Schools that allow pupils to wear face veils could be ruled "inadequate," according to the head of Ofsted. The chief inspector of schools in England, Sir Michael Wilshaw, wrote a letter on Tuesday to inspectors demanding they mark down institutions where they judge a veil acts as a "barrier to learning."
A ban for the veil already has support from Education Secretary Nicky Morgan, who said previously Muslim pupils and teachers should not be allowed to wear the controversial garb. Wilshaw added on Tuesday: "I am concerned that some heads and principals who are trying to restrict the wearing of the full veil in certain circumstances are coming under pressure from others to relax their policy.”
"I want to assure these leaders that they can rely on my full backing for the stance they are taking,” he continued. “I have also made clear to my inspectors that where leaders are condoning the wearing of the face veil by staff members or by pupils when this is clearly hindering communication and effective teaching, they should give consideration to judging the school as inadequate."
However, the Ofsted’s chief comments were decried by the Muslim Council of Britain, which accused the Office for Standards in Education of resorting to "the megaphone of the media to show that it is flexing its muscles". A spokeswoman for the Council added: "We are a country that prides itself in accommodation and fair play. It is a shame that the niqab - the full face veil that a minority of Muslim women wear - has become a polarising issue when it need not be.”
The Ofsted chief justified his stance, saying he was determined to ensure "discrimination, including on the grounds of gender, has no place in our classrooms". He added: "We want our schools, whether faith schools or non-faith schools, to prepare their pupils equally for life in 21st century Britain. We need to be confident our children's education and future prospects are not being harmed in any way."
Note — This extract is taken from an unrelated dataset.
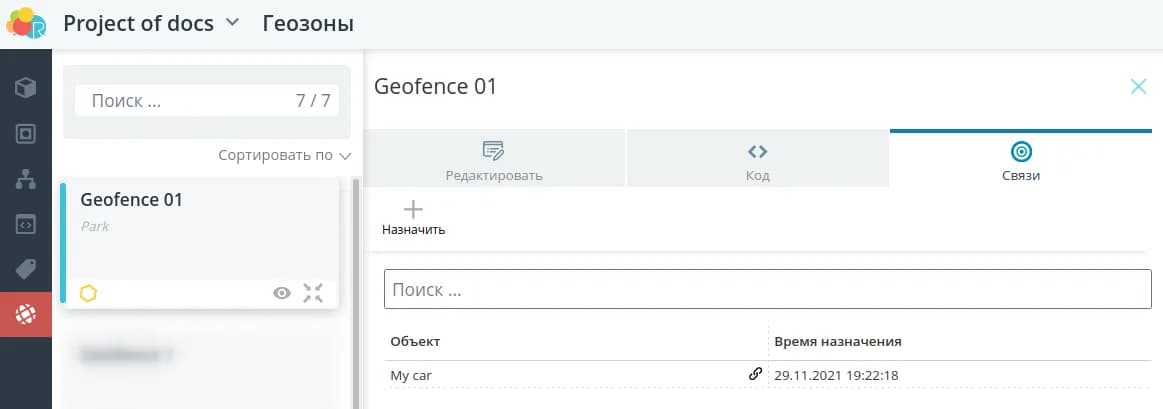The width and height of the screenshot is (1163, 409).
Task: Select the Связи tab
Action: click(1020, 159)
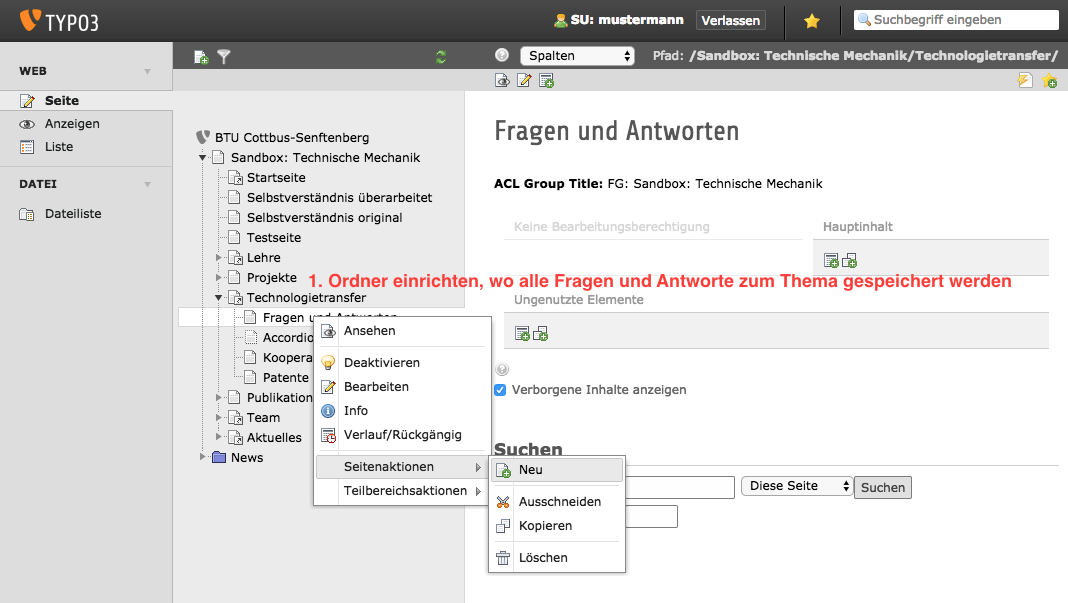
Task: Open bookmarks star in top bar
Action: click(812, 20)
The face veil is more than a piece of clothing. Its symbolic role means it should have no place in British schools. https://t.co/uE0VQsrlE6— Secularism UK (@NatSecSoc) January 26, 2016
National Secular Society campaigns manager Stephen Evans welcomed Wilshaw's action, even though the group does not back a ban of the veil in public. He said: “Full face veils are obviously inappropriate in a classroom and inhibit communication between staff and pupils. There should be every expectation that pupils and staff can communicate and identify each-other easily in schools. School dress codes will not generally permit face coverings to be worn and no concessions should be made to those who wish to cover their faces on religious grounds."
However, the National Union of Teachers warned Wilshaw’s plan could leave pupils and teachers isolated. “Sir Michael Wilshaw once again has chosen to issue punitive diktats to threaten schools through the use of 'inadequate' Ofsted judgments, rather than enabling them to develop their own sensible and appropriate policies on the wearing of religious clothing at school,” said Kevin Courtney, the NUT's deputy general secretary. “Rather than assisting school leaders, this will have the effect of alienating many staff and pupils."
Prime Minister David Cameron has said he backs “sensible rules" over Muslim full-face veils, but would baulk at a French-style ban on the garment in public.